ТЕКСТ СТРАНИЦЫ —
▶

Дочь Ольги, Наталия, была отпущена со спецпоселения в 1954 году и вскоре уехала че­рез Мо­скву в Ленинград, затем в Ростов-на-Дону с мужем. Ее мать Ольга и тетушка Вера остались в Коми. Я помню Ольгу, видела ее один или два раза, когда она проезжала через Москву, отправляясь к дочери в Ростов-на-Дону, уже старушкой. Она поразила меня своей строгостью и устарелыми, на мой тогдашний детский взгляд, понятиями о приличиях. Один эпи­зод остался в памяти до сих пор. Мы ехали с ней куда-то в трамвае, и я рисовала пальцем на стекле, не то замерз­шем, не то запотевшем. Она строго остановила меня, но я решила, что чего-то не поняла и сделала еще попытку. Она стала еще строже. До сих пор гадаю, что было не так. Видно я повела себя не comme il faut. Это было в 60-х годах XX века, мне было лет восемь, а помню до сих пор.

◀

ФРАГМЕНТ НАБОРА ДАННЫХ —
▶

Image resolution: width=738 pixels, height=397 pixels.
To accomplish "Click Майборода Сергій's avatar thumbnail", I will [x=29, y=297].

◀

УСЛОВИЯ ЗАДАНИЙ —
- a) Перепишите отрывок из текста страницы от слов «Дочь Ольги, Наталия, была» до слов «помню до сих пор.» включительно, поставив «автобусе» на место «трамвае».
- b) Перечислите все города, которые упоминаются в тексте страницы.
Материал взят из другого источника.

РЕЗУЛЬТАТЫ ВЫПОЛНЕНИЯ —
- a)
Дочь Ольги, Наталия, была отпущена со спецпоселения в 1954 году и вскоре уехала че­рез Мо­скву в Ленинград, затем в Ростов-на-Дону с мужем. Ее мать Ольга и тетушка Вера остались в Коми. Я помню Ольгу, видела ее один или два раза, когда она проезжала через Москву, отправляясь к дочери в Ростов-на-Дону, уже старушкой. Она поразила меня своей строгостью и устарелыми, на мой тогдашний детский взгляд, понятиями о приличиях. Один эпи­зод остался в памяти до сих пор. Мы ехали с ней куда-то в автобусе, и я рисовала пальцем на стекле, не то замерз­шем, не то запотевшем. Она строго остановила меня, но я решила, что чего-то не поняла и сделала еще попытку. Она стала еще строже. До сих пор гадаю, что было не так. Видно я повела себя не comme il faut. Это было в 60-х годах XX века, мне было лет восемь, а помню до сих пор.

- b) Москва, Ленинград, Ростов-на-Дону.